Listening to The Faint’s new album Doom Abuse, I was struck by how solid the album was from a band who had been apart for an extended period of time. Their last album, 2008’s Fascination, had done better than any previous Faint album, but the band decided to take some time away from each other. They went silent, except for a few eclectic appearances, including contributing to a 2009 OMD tribute album, performing “Enola Gay” and appearing, somewhat awkwardly, on the kids’ TV show Yo Gabba Gabba in 2010. The band returned in 2012 to tour for the 10th anniversary of Danse Macabre, their breakthrough Saddle Creek album.

In 2013, The Faint officially reunited and began to create music again. The process of making Doom Abuse deviated from the band’s previous, all-consuming efforts of record making. Fascination had taken the band nearly six years from inception to release. Doom Abuse was created partially in the studio, the band having come in with sketches of songs.

When The Faint took time off after Fascination, they cited the fact that they were not having any fun making music. Anyone who has seen The Faint on stage knows that their music, while often intelligent and moody, is certainly energetic and fun. PLAYBACK:stl’s last chat with the band was during the Wet from Birth tour, an amazing multimedia event with videos, light shows, and the Saddle Creek glow all around them.

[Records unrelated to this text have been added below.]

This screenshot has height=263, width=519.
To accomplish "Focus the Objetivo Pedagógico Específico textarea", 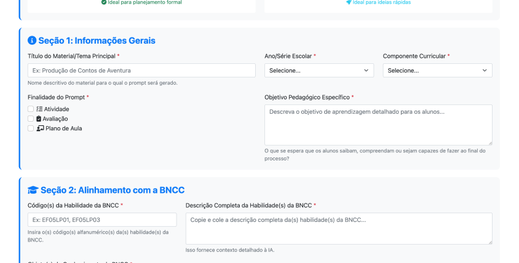I will tap(378, 125).
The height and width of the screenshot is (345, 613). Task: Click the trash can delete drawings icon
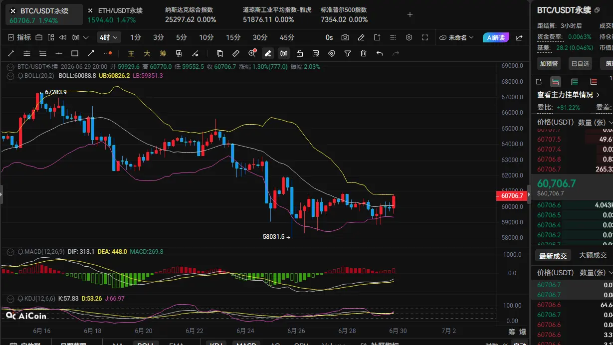point(364,53)
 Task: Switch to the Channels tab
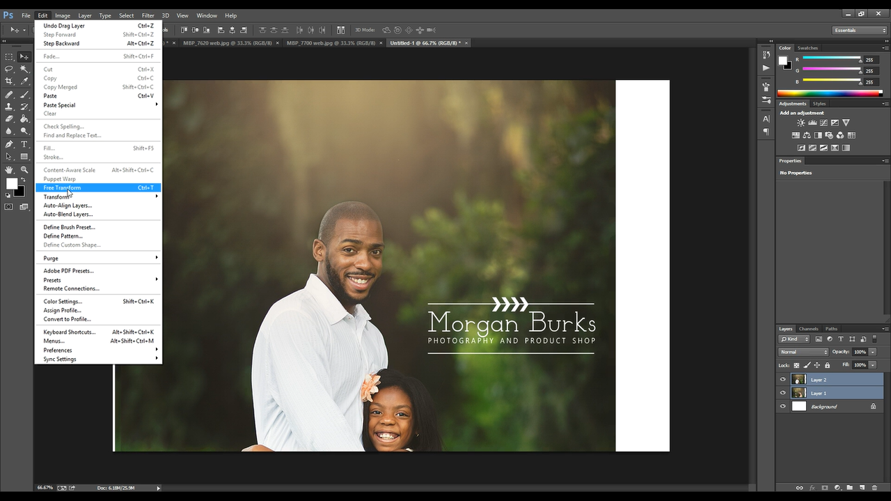(809, 329)
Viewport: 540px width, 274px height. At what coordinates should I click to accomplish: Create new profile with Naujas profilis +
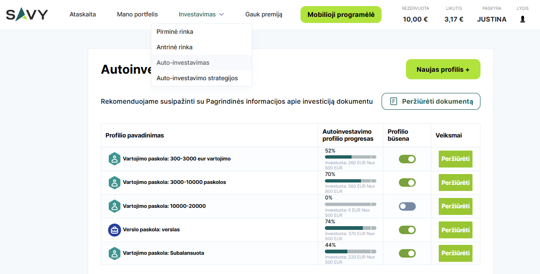tap(443, 69)
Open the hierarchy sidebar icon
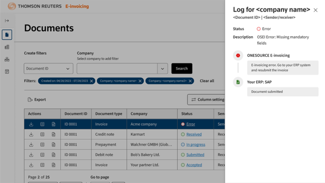 click(x=7, y=59)
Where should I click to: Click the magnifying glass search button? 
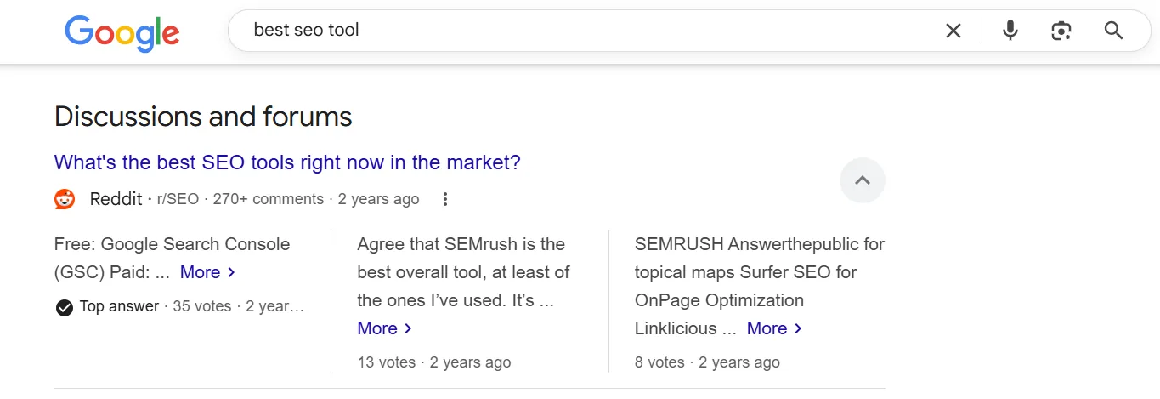[1113, 31]
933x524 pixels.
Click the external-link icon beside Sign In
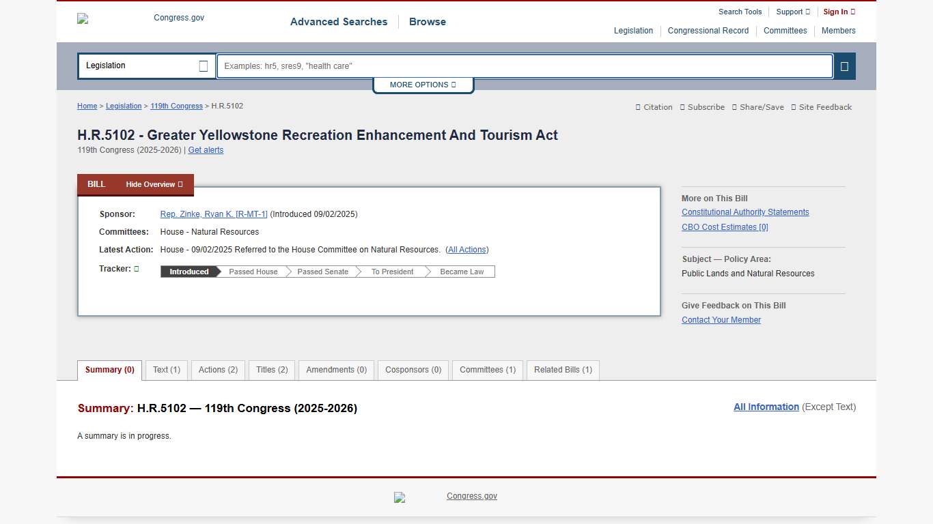tap(854, 12)

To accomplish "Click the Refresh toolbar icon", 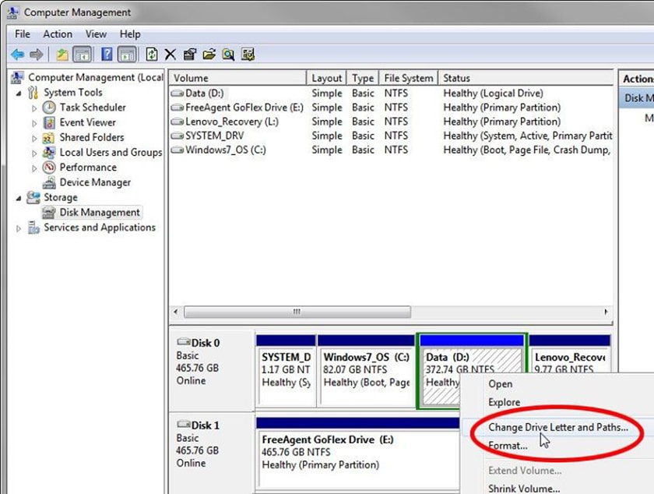I will (151, 54).
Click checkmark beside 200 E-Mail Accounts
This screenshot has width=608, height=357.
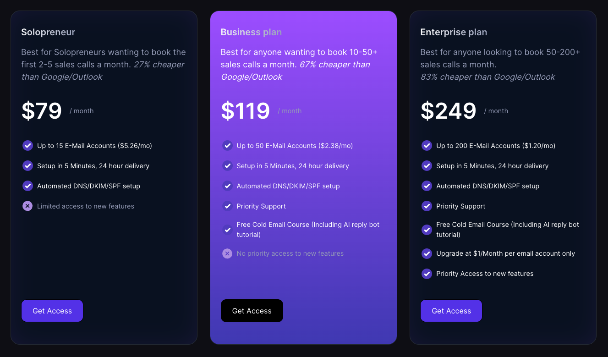click(427, 146)
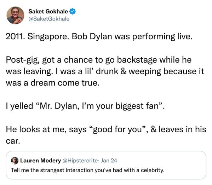
Task: Open the quoted tweet about strangest celebrity interaction
Action: tap(106, 165)
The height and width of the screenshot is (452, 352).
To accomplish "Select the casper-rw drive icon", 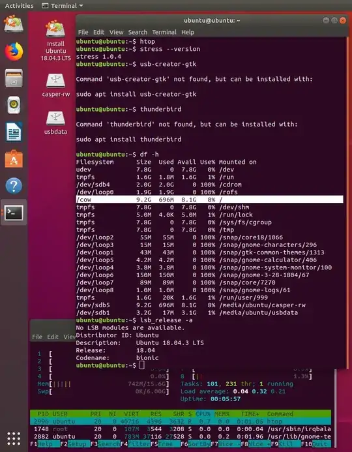I will (x=55, y=85).
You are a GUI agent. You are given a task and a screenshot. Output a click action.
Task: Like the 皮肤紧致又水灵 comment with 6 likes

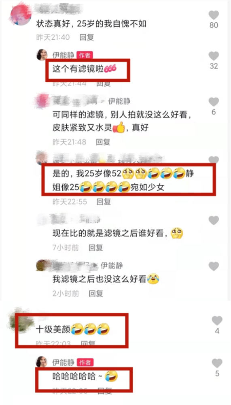(214, 102)
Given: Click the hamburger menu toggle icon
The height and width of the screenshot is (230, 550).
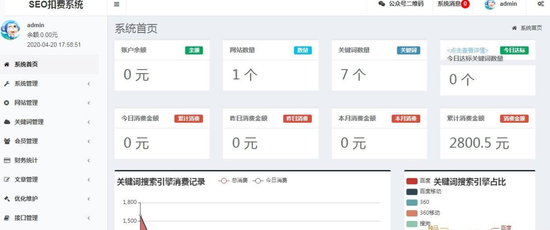Looking at the screenshot, I should click(x=116, y=4).
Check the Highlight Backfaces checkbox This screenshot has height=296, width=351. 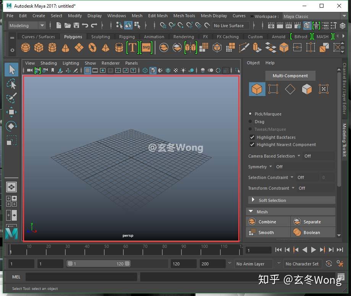click(252, 137)
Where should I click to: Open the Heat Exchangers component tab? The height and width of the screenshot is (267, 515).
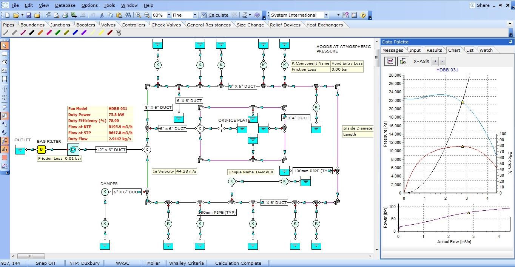325,24
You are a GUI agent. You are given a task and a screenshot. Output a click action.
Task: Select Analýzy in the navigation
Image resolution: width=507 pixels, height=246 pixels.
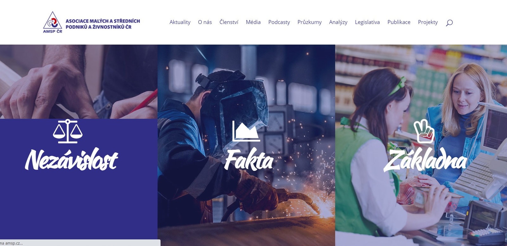coord(338,22)
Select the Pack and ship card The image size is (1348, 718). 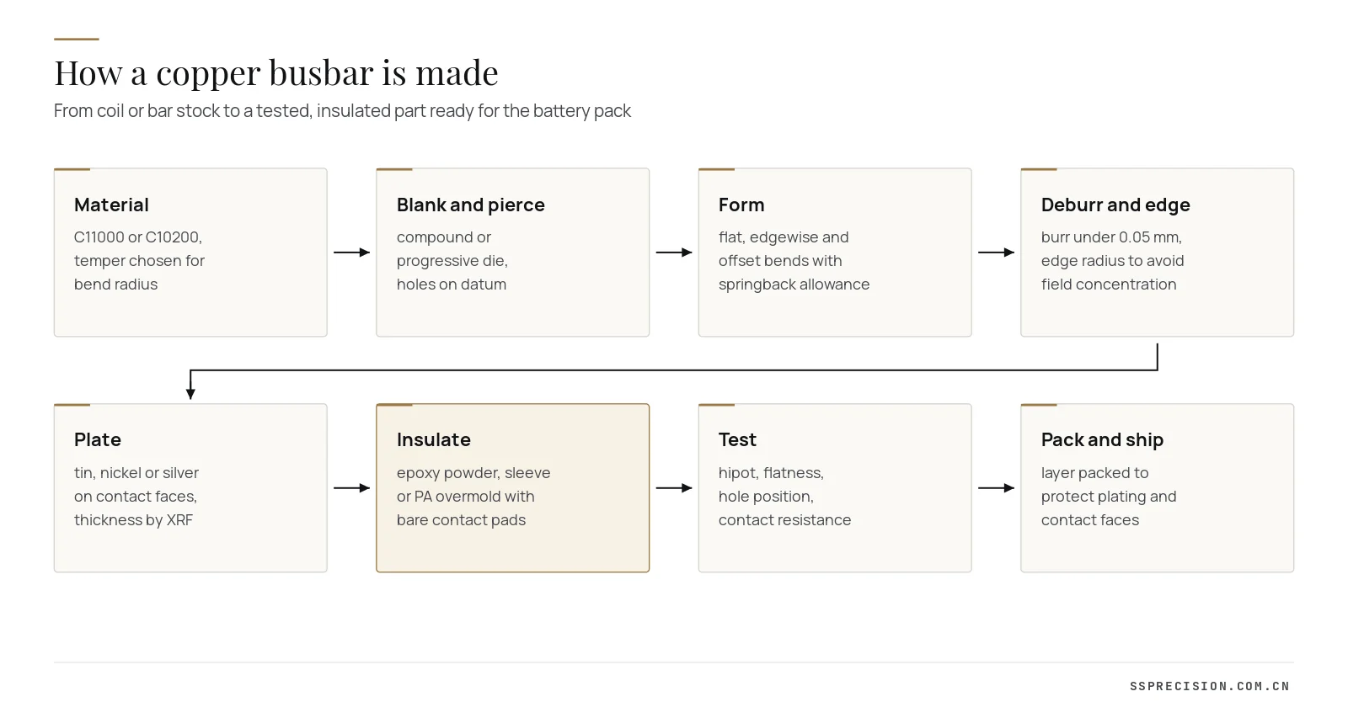pyautogui.click(x=1158, y=488)
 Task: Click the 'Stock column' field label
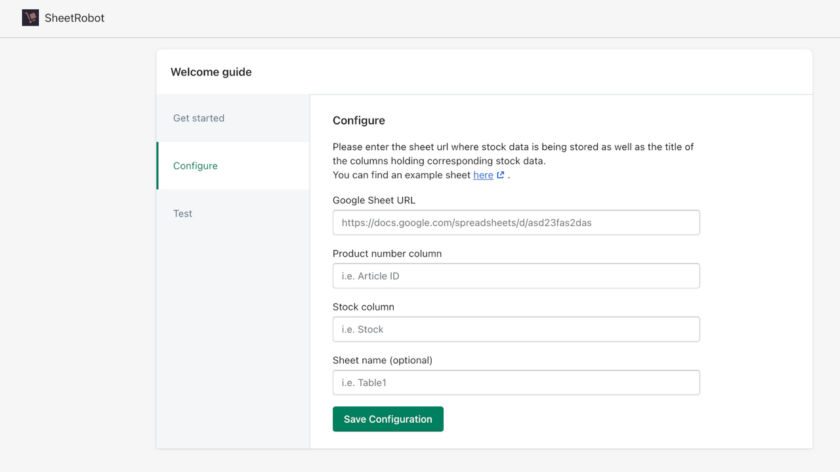pyautogui.click(x=364, y=307)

The band—Todd Fink (vocals, keyboards), Jacob Thiele (keyboards, backing vocals), Dapose (guitars), and Clark Baechle (drums, percussion)—is currently on tour backing the April release of the very solid Doom Abuse, appearing at the Gothic Theatre in Englewood on Thursday, June 12. We talked with keyboardist Jacob Thiele (with other band members chiming in) about touring, being The Faint, and making Doom Abuse.

prof the-faint-500

It’s been six years since Fascination. Other than the one-offs and the Danse Macabre tour, what is the Twitter synopsis of what you have been up to?

Todd Fink: Dancing to minimal, futuristic techno. Shooting pool. Studying my biases. Unlearning “reality.” Living in CA, GA, and NE with the amazing Orenda Fink [his wife].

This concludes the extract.